A Text-Based Approach to Electronic Cataloguing of Non-Western Manuscripts

Kim Plofker
David Pingree
History of Mathematics/Scholarly Technology Group
Brown University
Providence, RI 02912

The importance of the descriptive catalogue of manuscripts as a bibliographic tool is currently being reaffirmed by the interest shown by various institutions in creating such catalogues on-line. The advantages of an electronic format for such a tool--accessibility, searchability, ease of revision and expansion--are too widely recognized to need explication here. Instead, this paper concentrates on some of the difficulties involved in the attempt to exploit these advantages without sacrificing the usefulness of the mature traditional printed format, particularly in the case of non-Western texts; and on the solutions employed in designing one such project, an electronic descriptive catalogue of some 5000 manuscripts from South and West Asia.

The task of descriptive cataloguing itself, irrespective of the format of the finished product, exhibits a new set of problems to those cataloguers who venture outside the European textual tradition. In the first place, the greater chronological extent of the chirographic tradition in most of Asia, as compared to that in most of Europe (where scribal copying of texts began later and was sooner replaced by printing) means that there are simply more manuscripts from the non-Western world, by some orders of magnitude. Related to this is the comparative lack of bibliographic control for non-Western manuscripts, where the relation among author, text, and manuscript is generally much more obscure than for European ones. Thus any catalogue of such manuscripts must undertake to be also a catalogue of the texts themselves, rather than merely concentrating on the physical characteristics of manuscript instances of known works.

The same uncertainty permeates almost all other aspects of Asian manuscriptology. Even the subject classifications of known works are not firmly established in all their divisions: although a sufficiently minute classification scheme may exist in the work's indigenous tradition, such schemes are in many cases not yet usefully integrated into Western bibliography.
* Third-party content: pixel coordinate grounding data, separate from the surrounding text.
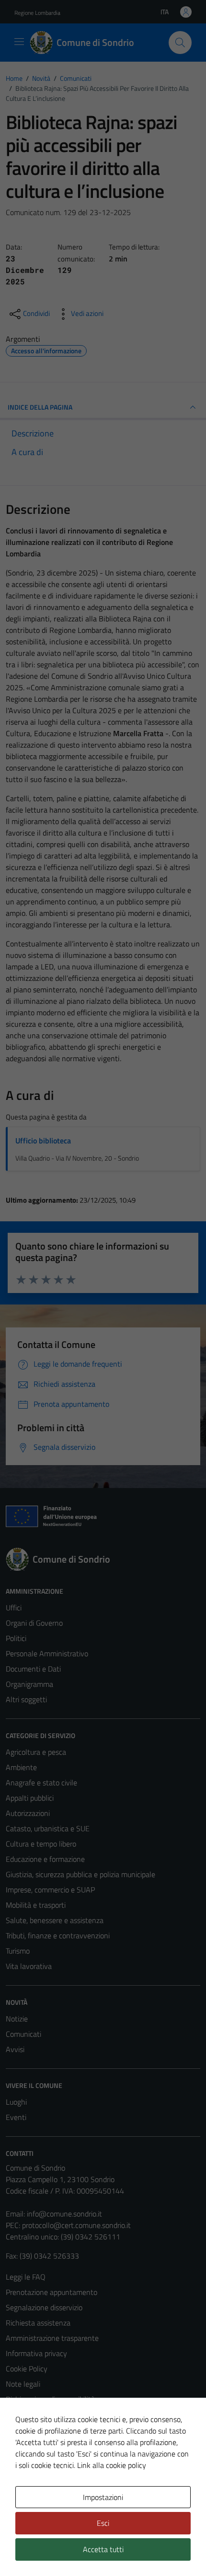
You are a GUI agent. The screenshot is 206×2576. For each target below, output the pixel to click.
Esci (103, 2523)
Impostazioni (103, 2497)
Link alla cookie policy (111, 2465)
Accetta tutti (103, 2549)
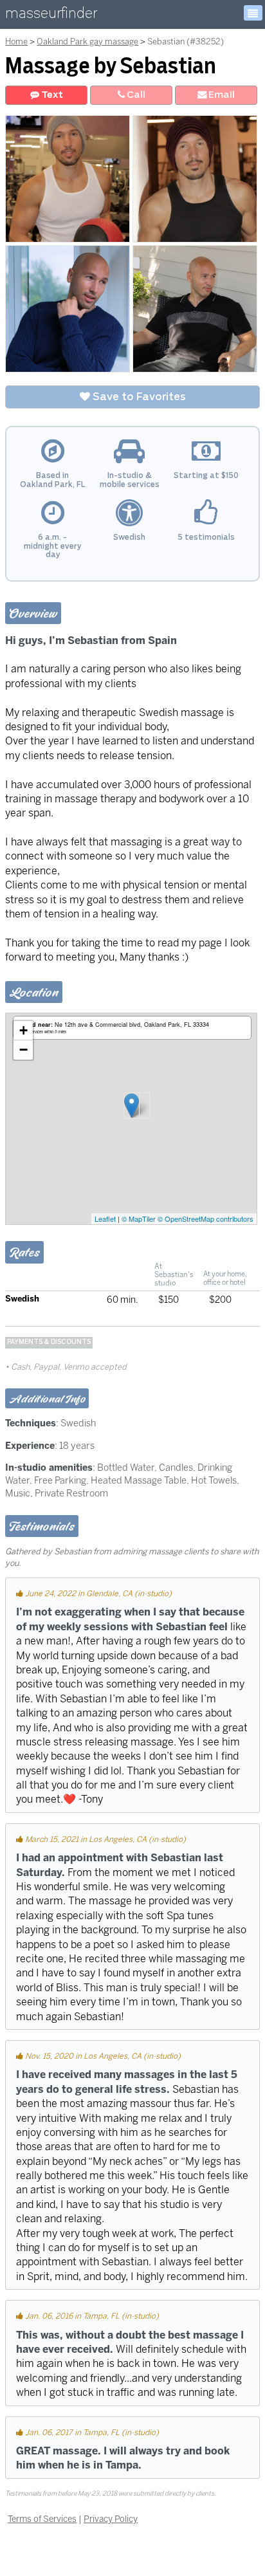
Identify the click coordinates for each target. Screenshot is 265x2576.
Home (16, 41)
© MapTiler (139, 1218)
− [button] (23, 1050)
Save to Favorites (138, 397)
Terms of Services (42, 2519)
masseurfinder (51, 16)
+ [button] (23, 1030)
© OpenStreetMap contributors (205, 1218)
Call (135, 95)
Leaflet (105, 1218)
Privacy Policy (111, 2519)
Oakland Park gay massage (87, 41)
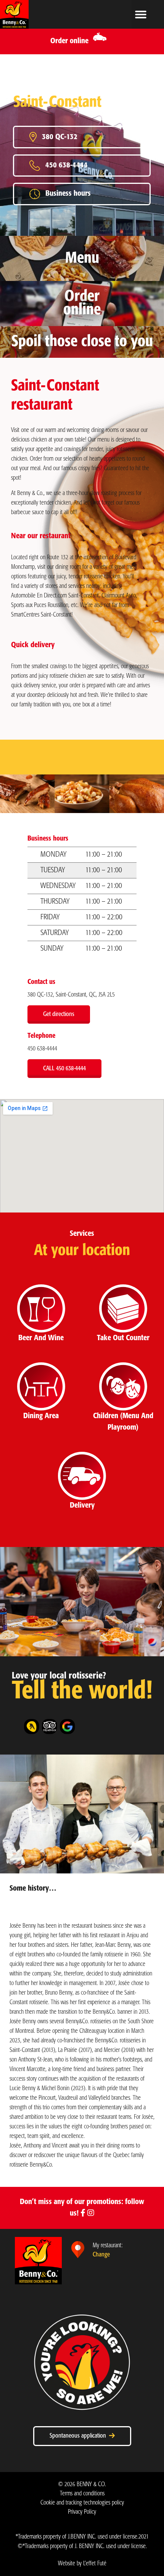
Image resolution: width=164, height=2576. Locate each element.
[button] (141, 14)
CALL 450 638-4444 (64, 1068)
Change (101, 2255)
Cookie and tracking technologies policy (82, 2503)
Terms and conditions (82, 2493)
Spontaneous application (79, 2436)
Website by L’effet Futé (82, 2563)
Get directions (58, 1014)
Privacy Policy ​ (82, 2512)
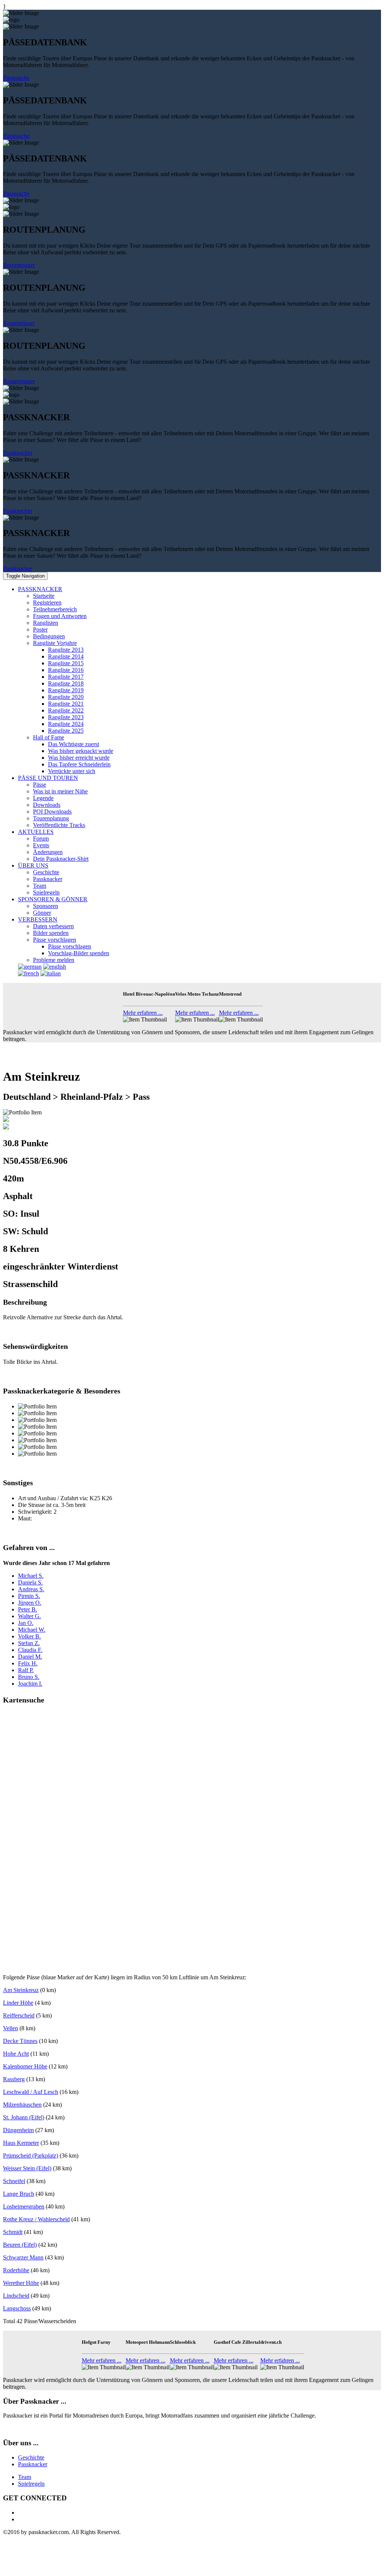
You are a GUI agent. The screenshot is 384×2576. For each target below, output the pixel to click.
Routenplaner (19, 265)
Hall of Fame (48, 737)
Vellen (10, 2028)
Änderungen (48, 852)
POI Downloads (52, 811)
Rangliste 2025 (66, 730)
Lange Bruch (18, 2194)
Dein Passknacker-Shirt (60, 859)
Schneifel (14, 2181)
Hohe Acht (16, 2053)
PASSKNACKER (40, 589)
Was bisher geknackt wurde (80, 751)
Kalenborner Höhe (25, 2066)
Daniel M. (30, 1656)
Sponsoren (45, 906)
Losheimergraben (23, 2206)
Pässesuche (16, 78)
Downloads (46, 805)
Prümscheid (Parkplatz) (30, 2155)
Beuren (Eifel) (20, 2244)
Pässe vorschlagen (54, 939)
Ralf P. (26, 1670)
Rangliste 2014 (66, 656)
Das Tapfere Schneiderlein (79, 764)
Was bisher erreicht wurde (79, 757)
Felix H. (28, 1663)
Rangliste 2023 (66, 717)
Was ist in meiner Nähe (60, 791)
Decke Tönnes (20, 2041)
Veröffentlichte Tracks (59, 825)
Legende (43, 798)
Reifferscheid (18, 2015)
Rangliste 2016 (66, 670)
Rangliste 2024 (66, 724)
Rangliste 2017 (66, 676)
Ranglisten (45, 623)
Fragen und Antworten (60, 616)
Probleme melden (53, 960)
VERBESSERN (37, 919)
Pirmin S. (29, 1596)
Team (39, 886)
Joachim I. (30, 1683)
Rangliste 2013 (66, 650)
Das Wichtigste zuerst (73, 744)
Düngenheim (18, 2130)
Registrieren (47, 602)
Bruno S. (28, 1677)
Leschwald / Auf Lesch (30, 2092)
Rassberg (14, 2079)
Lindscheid (16, 2295)
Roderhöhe (16, 2270)
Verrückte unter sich (71, 771)
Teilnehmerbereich (55, 609)
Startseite (43, 596)
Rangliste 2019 (66, 690)
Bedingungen (49, 636)
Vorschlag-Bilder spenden (78, 953)
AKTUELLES (36, 832)
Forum (41, 838)
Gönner (42, 912)
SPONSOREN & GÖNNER (52, 899)
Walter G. (29, 1616)
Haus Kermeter (21, 2143)
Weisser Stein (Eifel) (27, 2168)
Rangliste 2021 (66, 703)
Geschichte (46, 872)
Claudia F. (30, 1650)
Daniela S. (30, 1582)
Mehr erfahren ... (143, 1012)
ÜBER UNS (33, 865)
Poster (40, 629)
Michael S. (31, 1575)
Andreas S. (31, 1589)
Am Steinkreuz (21, 1990)
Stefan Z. (29, 1643)
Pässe (39, 784)
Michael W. (31, 1629)
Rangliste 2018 (66, 683)
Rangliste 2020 (66, 697)
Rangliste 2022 (66, 710)
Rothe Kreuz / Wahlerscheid (36, 2219)
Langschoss (17, 2308)
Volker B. (29, 1636)
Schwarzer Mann (23, 2257)
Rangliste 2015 (66, 663)
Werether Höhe (21, 2283)
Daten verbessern (53, 926)
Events (41, 845)
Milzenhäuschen (22, 2104)
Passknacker (17, 452)
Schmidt (12, 2232)
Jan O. (25, 1623)
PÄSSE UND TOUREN (48, 778)
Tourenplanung (51, 818)
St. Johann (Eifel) (23, 2117)
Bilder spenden (51, 933)
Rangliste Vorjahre (55, 643)
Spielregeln (46, 892)
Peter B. (27, 1609)
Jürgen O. (29, 1602)
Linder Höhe (18, 2003)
The features of the physical manuscripts are no more tractable than those of their more abstract contents. Since it is neither feasible nor sensible to refrain from cataloguing non-Western manuscripts until all these varied issues of bibliographic and codicological control have been resolved (and indeed, in all probability it is only the knowledge gained through cataloguing attempts that will make it possible to resolve them), the author of such a catalogue must for the present rest satisfied with ensuring that its structure and presentation convey as much information as possible, without giving misleading impressions of certainty where none exists.

The foregoing brief and simplified description of some challenges peculiar (either in kind or in degree) to making a catalogue of non-Western manuscripts should serve to make it apparent that the electronic finding aid, implemented as or at least based upon a fielded database, is not in all respects the ideal model for producing such a catalogue in electronic form. The searchable fielded database works best with data that conforms well to a highly organized and unambiguous structure, and that can easily be segmented and then reconstructed in an automated process. The varying confidence levels of the information comprised by a catalogue of non-Western manuscripts are not as well suited to this format. Finally, a descriptive catalogue in electronic form should have a structure that is easily converted to that of a conventional printed catalogue, with the standard textual finding aids that electronic search capabilities attempt to mimic and extend.

These are the considerations that shaped the design of the bio-bibliographical electronic cataloguing project described in this paper, a project now being developed by the American Committee for South Asian Manuscripts (ACSAM). ACSAM will publish over the next few years an on-line version of a Union Descriptive Catalogue containing detailed information about thousands of South and West Asian manuscripts in North America and the texts contained in them. The prototype of the Union Descriptive Catalogue reflects some approaches differing from the design of most traditional electronic finding aids; they were adopted to lessen the tensions described above between the binary logic of computer operations and the ambiguity inherent in describing works and manuscripts outside the European tradition. The chief of these approaches is the abandonment of a fielded database structure in favor of SGML.

The catalogue's user interface also requires some deviations from that of a more straightforward electronic finding aid, in order to accomodate the unusual nature of the data. Although non-roman scripts will all be represented in roman transliteration, the transliterated characters must include a complete set of diacritical marks in order to provide unambiguous standard scholarly character equivalents for each script. At the same time, the screen representation of these characters must be as little dependent as possible on the advanced capabilities of current hardware and software, since many users will not have access to the latest technology or anything near it. Finally, the search engine will have a customized query manager to augment its existing capabilities of searching for free text and/or by element or attribute type, or structural characteristic. The query manager will employ various "fuzzy matching" techniques to optimize the usefulness of searches whose typical ambiguities will include variant forms or vocalizations of names, comparisons of precise dates or chronological ranges with vague or unknown ones, identification of well-known texts by the European version(s) of their titles, and so forth. The goal of the design as a whole is to use as much as possible of the power of computing capabilities while simultaneously doing no violence to the somewhat amorphous structure of the data.